(Stored data)
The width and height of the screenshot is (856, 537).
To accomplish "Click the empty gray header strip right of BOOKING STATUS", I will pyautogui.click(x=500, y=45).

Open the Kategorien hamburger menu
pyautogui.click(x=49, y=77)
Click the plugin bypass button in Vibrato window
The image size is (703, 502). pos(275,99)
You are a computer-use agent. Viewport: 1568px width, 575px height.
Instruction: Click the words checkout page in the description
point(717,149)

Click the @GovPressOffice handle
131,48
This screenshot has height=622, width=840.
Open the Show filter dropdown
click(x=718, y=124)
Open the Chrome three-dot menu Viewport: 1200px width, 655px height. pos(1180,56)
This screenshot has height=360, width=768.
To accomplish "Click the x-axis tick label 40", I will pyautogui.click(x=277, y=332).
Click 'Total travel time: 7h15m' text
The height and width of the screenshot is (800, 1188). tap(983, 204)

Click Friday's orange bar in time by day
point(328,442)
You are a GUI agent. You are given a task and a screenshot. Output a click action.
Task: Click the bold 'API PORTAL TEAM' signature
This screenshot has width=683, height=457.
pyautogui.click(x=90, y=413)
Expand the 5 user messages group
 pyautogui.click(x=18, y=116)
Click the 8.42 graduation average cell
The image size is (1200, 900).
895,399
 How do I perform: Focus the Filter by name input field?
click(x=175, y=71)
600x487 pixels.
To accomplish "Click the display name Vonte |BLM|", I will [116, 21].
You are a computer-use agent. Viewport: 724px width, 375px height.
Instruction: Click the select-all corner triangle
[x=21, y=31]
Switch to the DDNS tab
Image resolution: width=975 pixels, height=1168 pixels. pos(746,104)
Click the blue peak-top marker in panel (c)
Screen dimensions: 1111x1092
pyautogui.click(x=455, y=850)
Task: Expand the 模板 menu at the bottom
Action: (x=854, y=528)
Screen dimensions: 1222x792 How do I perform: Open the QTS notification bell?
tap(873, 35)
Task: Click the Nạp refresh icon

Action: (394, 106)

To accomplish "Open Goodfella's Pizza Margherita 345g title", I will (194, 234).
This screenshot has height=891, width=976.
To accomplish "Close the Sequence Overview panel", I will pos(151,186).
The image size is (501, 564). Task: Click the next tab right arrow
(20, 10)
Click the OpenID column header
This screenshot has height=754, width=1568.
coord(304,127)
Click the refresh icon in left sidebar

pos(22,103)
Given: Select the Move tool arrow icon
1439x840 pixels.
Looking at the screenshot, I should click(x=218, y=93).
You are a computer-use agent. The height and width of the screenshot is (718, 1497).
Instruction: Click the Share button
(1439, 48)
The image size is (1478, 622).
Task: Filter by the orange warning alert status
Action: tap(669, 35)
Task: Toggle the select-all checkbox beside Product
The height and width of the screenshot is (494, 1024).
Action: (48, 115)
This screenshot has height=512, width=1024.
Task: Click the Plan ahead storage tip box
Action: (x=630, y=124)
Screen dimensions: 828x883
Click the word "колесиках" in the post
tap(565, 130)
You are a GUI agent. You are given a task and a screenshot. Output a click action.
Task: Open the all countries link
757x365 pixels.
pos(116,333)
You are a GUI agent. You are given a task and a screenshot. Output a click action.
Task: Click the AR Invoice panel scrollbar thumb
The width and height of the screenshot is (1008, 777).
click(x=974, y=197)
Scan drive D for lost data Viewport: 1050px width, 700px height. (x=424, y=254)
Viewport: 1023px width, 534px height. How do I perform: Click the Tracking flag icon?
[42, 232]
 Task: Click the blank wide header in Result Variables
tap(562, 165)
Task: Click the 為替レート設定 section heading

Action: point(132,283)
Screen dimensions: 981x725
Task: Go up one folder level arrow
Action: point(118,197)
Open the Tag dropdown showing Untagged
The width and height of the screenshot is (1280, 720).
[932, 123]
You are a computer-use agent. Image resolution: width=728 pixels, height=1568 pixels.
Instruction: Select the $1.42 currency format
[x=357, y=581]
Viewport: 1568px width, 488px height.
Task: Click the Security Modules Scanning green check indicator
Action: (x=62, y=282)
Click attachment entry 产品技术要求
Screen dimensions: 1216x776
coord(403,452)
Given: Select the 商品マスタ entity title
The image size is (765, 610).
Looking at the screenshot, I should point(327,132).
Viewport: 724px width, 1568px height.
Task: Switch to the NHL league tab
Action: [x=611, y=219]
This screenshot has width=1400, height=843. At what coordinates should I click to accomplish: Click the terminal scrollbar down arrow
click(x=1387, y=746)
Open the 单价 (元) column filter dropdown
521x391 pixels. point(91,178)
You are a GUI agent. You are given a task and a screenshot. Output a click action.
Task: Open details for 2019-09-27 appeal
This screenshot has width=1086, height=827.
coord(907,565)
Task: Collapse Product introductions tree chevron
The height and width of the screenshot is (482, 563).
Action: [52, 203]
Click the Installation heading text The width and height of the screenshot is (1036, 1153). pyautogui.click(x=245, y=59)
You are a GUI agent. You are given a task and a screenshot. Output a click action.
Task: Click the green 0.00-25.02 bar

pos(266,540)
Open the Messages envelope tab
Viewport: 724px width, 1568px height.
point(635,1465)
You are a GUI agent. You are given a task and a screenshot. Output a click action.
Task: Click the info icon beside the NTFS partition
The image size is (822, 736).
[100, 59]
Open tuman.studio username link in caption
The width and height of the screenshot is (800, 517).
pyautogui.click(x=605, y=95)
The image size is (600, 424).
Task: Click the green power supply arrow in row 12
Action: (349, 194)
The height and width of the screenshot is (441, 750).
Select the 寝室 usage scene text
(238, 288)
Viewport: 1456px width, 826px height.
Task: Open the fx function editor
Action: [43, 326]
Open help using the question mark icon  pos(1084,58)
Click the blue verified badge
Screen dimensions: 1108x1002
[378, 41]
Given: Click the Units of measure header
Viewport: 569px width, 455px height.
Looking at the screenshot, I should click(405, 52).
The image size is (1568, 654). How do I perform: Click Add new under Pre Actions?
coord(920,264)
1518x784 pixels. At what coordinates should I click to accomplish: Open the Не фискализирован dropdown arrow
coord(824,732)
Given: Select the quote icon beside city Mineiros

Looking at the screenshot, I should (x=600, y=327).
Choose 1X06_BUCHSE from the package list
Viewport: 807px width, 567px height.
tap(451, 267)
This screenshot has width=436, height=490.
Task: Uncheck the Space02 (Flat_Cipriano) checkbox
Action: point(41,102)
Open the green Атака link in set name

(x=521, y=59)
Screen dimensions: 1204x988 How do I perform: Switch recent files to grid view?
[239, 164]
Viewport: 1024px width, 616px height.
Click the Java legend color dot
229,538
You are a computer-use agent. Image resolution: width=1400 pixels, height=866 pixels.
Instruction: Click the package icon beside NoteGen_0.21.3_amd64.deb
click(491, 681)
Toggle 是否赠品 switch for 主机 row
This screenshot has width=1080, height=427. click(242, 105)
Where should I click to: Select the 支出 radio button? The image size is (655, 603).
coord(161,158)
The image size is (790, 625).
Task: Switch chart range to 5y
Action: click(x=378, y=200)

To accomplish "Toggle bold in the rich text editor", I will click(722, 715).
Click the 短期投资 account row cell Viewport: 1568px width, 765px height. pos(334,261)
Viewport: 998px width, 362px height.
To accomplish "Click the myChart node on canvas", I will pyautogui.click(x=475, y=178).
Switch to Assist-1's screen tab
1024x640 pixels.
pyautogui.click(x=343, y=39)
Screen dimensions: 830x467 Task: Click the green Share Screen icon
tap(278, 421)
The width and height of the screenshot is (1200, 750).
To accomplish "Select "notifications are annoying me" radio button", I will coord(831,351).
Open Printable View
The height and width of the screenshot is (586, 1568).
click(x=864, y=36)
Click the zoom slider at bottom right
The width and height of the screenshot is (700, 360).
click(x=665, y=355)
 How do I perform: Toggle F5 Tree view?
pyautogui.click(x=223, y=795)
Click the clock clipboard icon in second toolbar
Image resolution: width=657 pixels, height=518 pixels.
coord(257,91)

- Task description
Once you have identified the lines above that contain "title", copy each of them.

- Solution for this exercise
To accomplish "Open Goodfella's Pizza Margherita 345g title", I will (194, 234).
Given: Select the 商品マスタ entity title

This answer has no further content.